Emphasis for next 2 years

“In this next biennium the collective work of the national setting will center on anti-racism work at the intersections of difference,” Blackmon said. “How does racism manifest among us at the intersection of multiple races, ethnicities, and identities? How does racism manifest at the geographical and ministry intersections we share?”

The UCC commitment to become an anti-racist church also involves an assessment of the national setting’s focus on racial equity and inclusion.

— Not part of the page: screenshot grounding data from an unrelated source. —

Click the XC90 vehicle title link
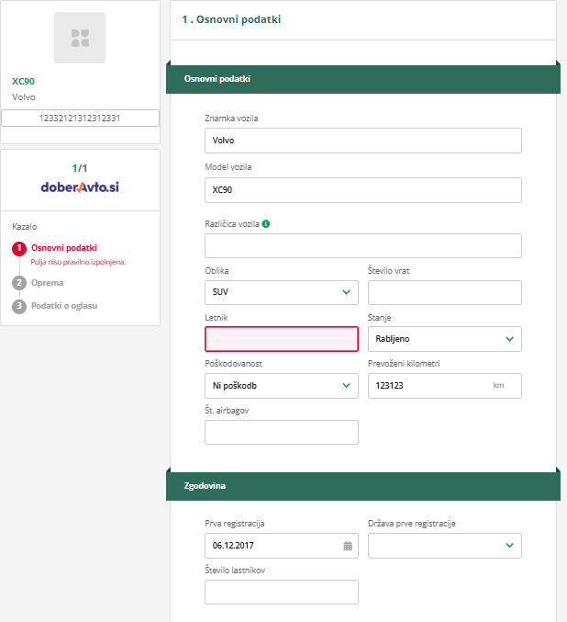Viewport: 567px width, 622px height. click(23, 81)
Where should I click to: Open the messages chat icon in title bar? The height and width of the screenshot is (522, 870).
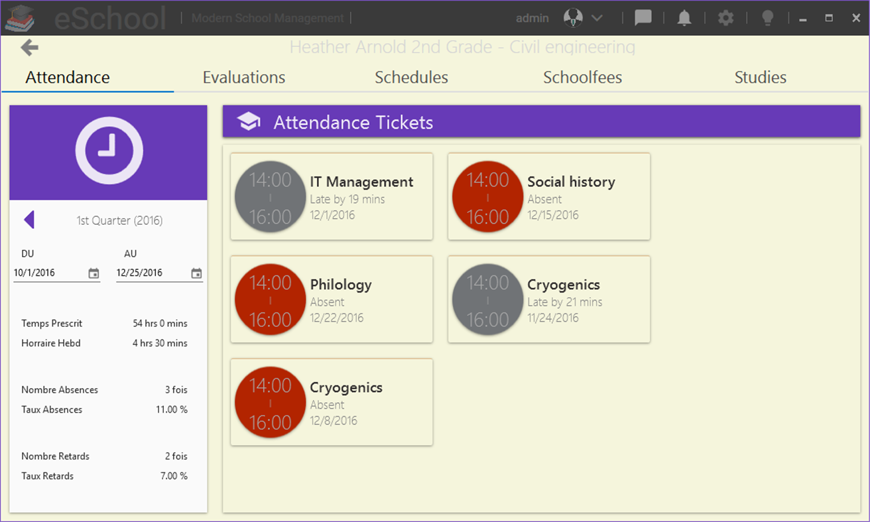coord(643,18)
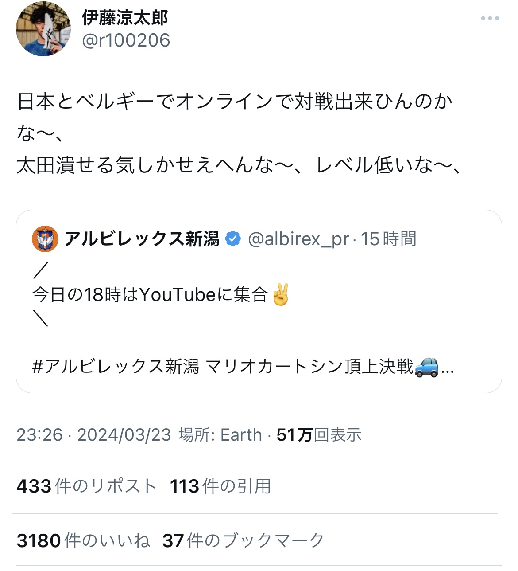The height and width of the screenshot is (571, 518).
Task: Click the 15時間 timestamp on quoted post
Action: point(388,239)
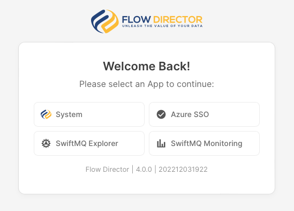Click empty space right of 'System' label
The image size is (294, 211).
coord(112,114)
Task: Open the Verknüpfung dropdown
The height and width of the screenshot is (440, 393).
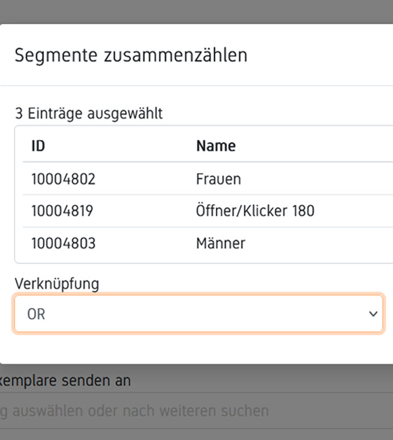Action: pyautogui.click(x=198, y=313)
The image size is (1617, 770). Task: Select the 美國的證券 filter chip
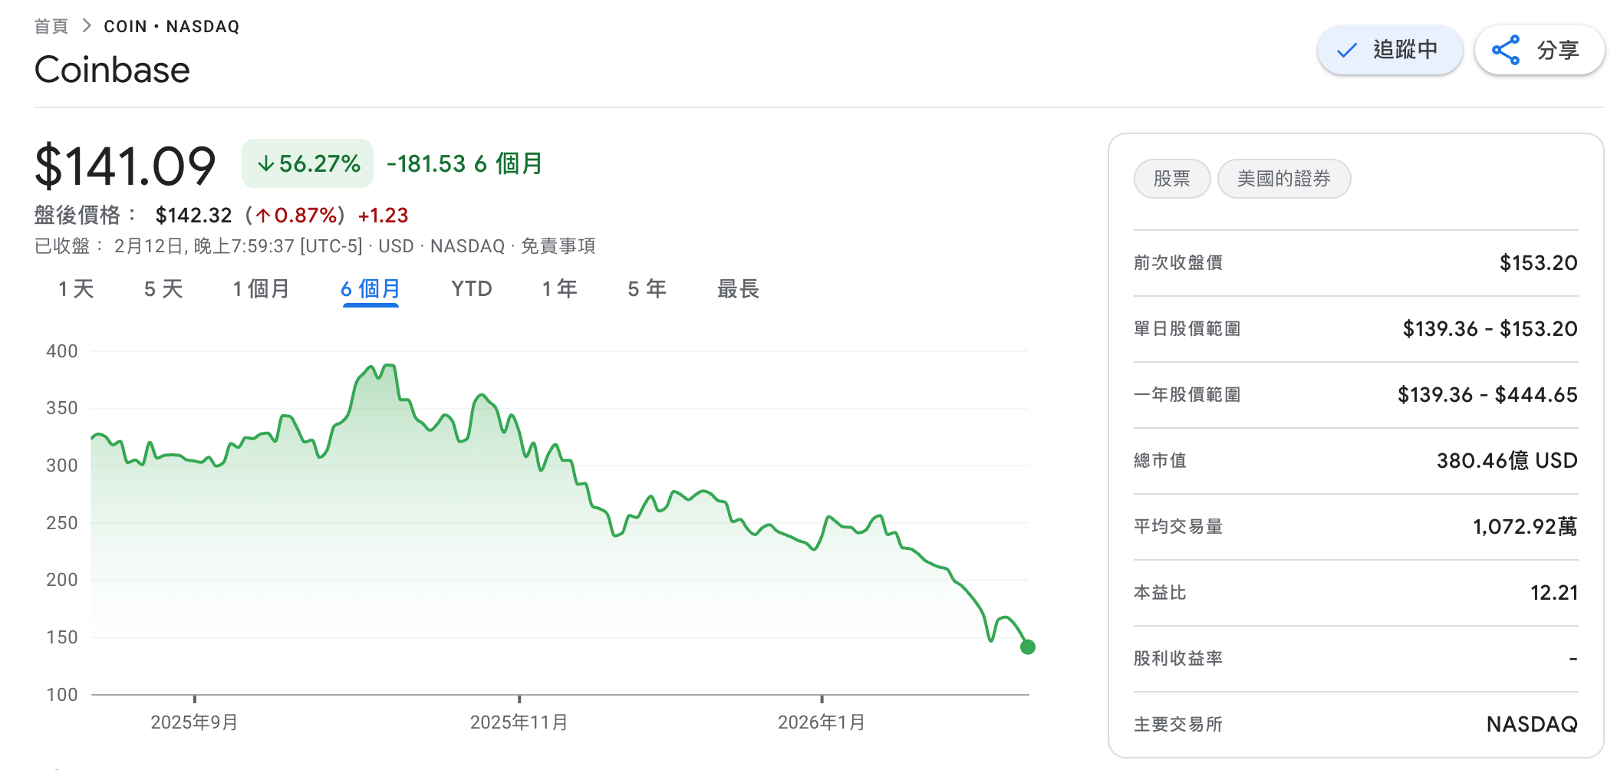[x=1284, y=179]
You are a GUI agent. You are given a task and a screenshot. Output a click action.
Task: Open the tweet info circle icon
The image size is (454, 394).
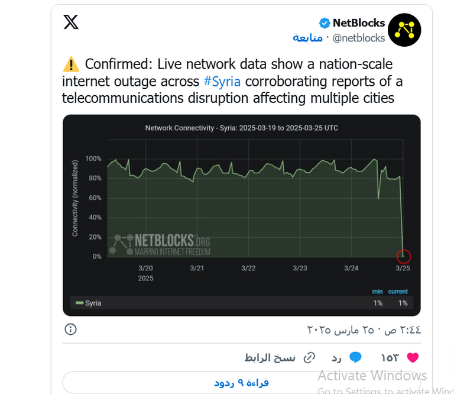(x=70, y=329)
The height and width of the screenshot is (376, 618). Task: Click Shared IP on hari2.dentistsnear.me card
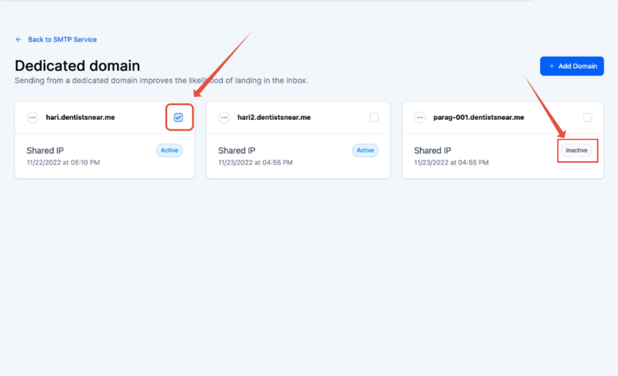coord(237,151)
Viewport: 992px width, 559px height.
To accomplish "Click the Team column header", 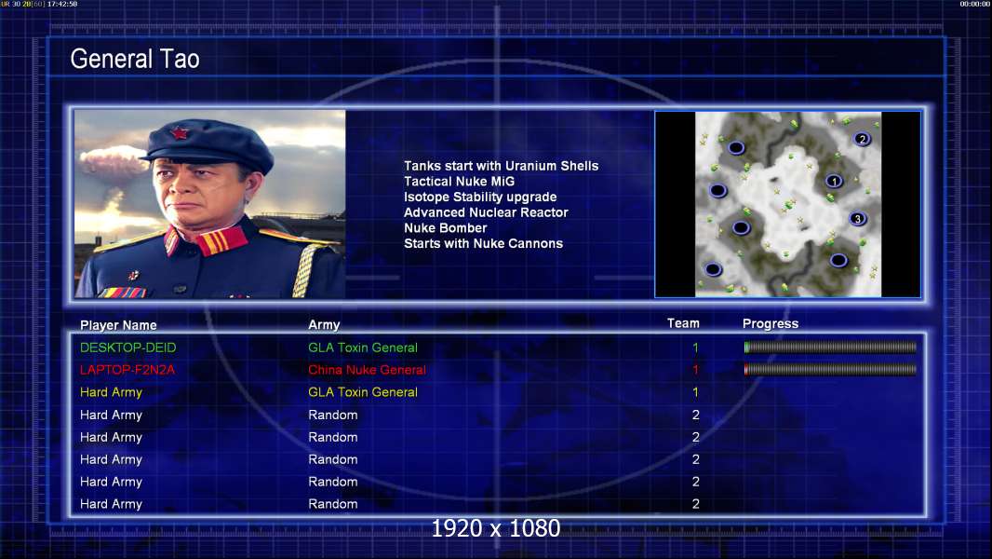I will tap(683, 323).
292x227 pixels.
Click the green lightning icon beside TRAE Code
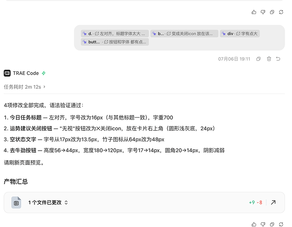pyautogui.click(x=44, y=73)
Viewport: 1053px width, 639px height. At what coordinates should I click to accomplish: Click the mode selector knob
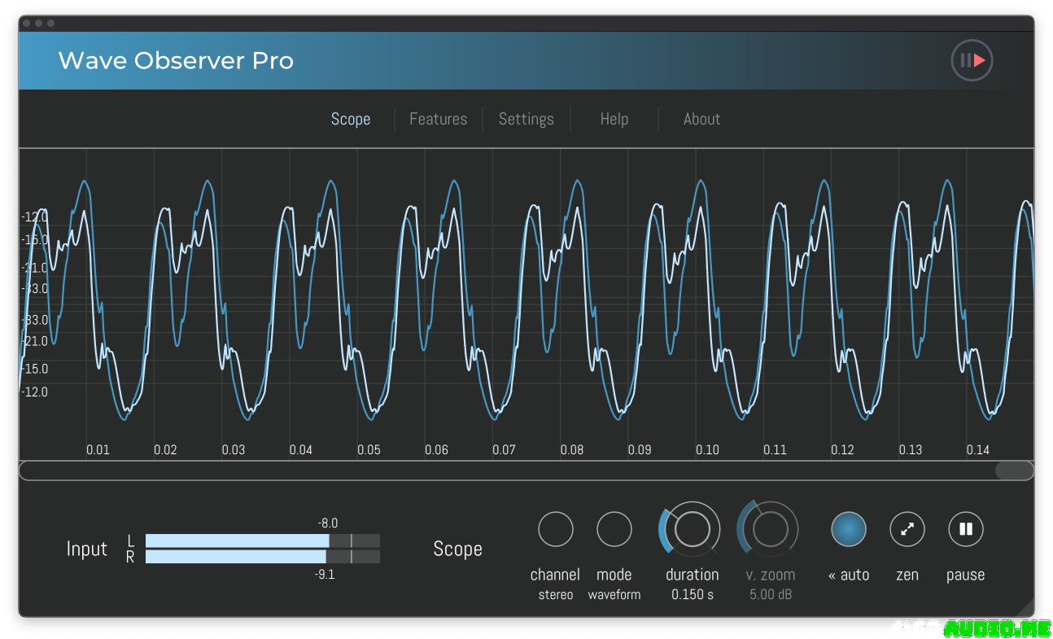click(x=614, y=530)
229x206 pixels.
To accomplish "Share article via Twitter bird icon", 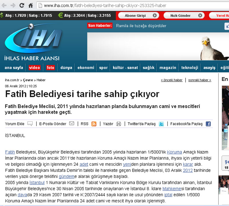I will coord(161,124).
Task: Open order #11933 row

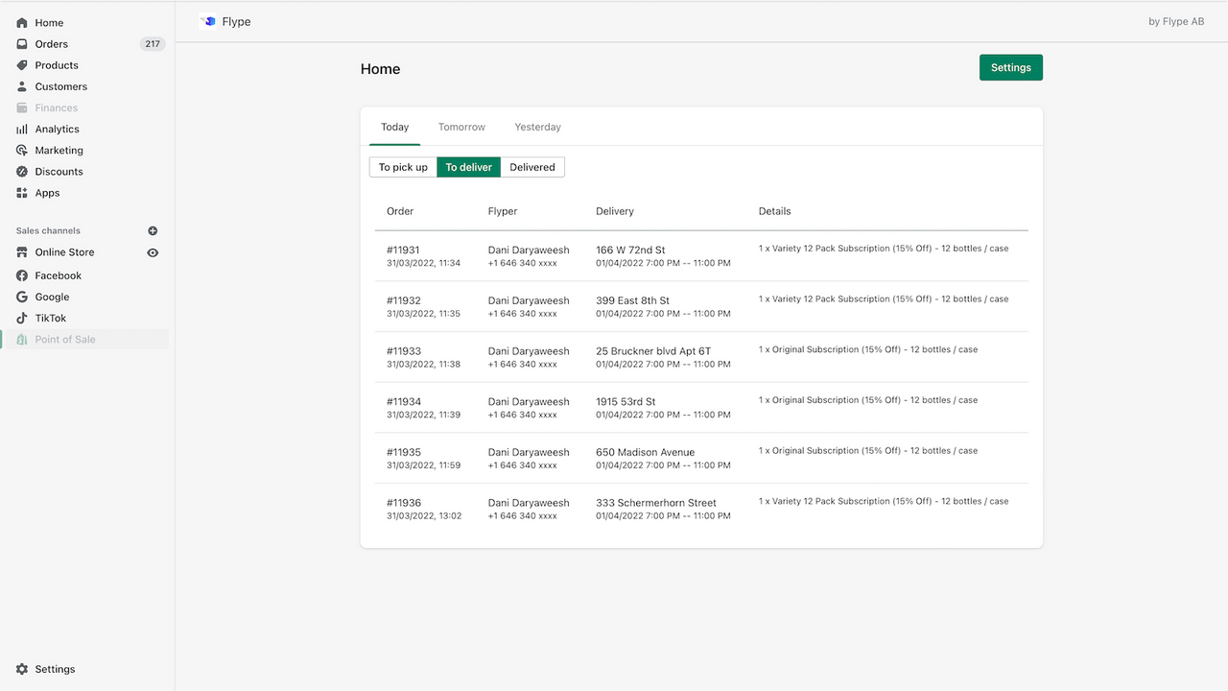Action: coord(404,351)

The United Church of Christ Board recently chose Culture Brokers to review of the national ministries’ diversity efforts in tandem with a UCCB committee.  

“Along with that self-evaluation of our policies and praxis,” Blackmon said, “the national setting will be launching a new campaign next month at General Synod. ‘Join the Movement toward Racial Justice’ will build on the UCC’s history and legacy toward racial justice, to tell the continuing story of our collective work toward being a church where racism has no home.”

The reparatory justice online learning platform will debut in 2022, in tandem with the Join the Movement campaign, and will offer a place of connection, informational and educational resources, and quarterly webinars.

“In 2021 the Christian Church has a responsibility to invite its members into conversations where people who have been harmed by the ideology of whiteness are the primary truth-tellers of their lived experiences,” Love said. “As we move deeper into understanding what it means to repair and heal our fractured nation and Church, we must first seek to know our neighbors.

“Every Christian should know the truth of their nation’s history because what is happening in contemporary society is directly linked to settler colonialism’s conquering narratives,” Love said. “Lean in and listen to the realities of the peoples who have suffered, resisted and speak openly about their lived experiences through the last 500 years of injustices.”

“Reparatory justice is the post-revelation work,” Blackmon said. “Reparatory justice is the post-repentance work. Reparatory justice is much deeper than restitution. It is the spiritual healing work necessary for wounds to heal even though the scar remains.” 

“Jesus left sound words to live by — Love God and love your neighbor,” Love said. “Truth-telling, conciliation and healing is the way forward.”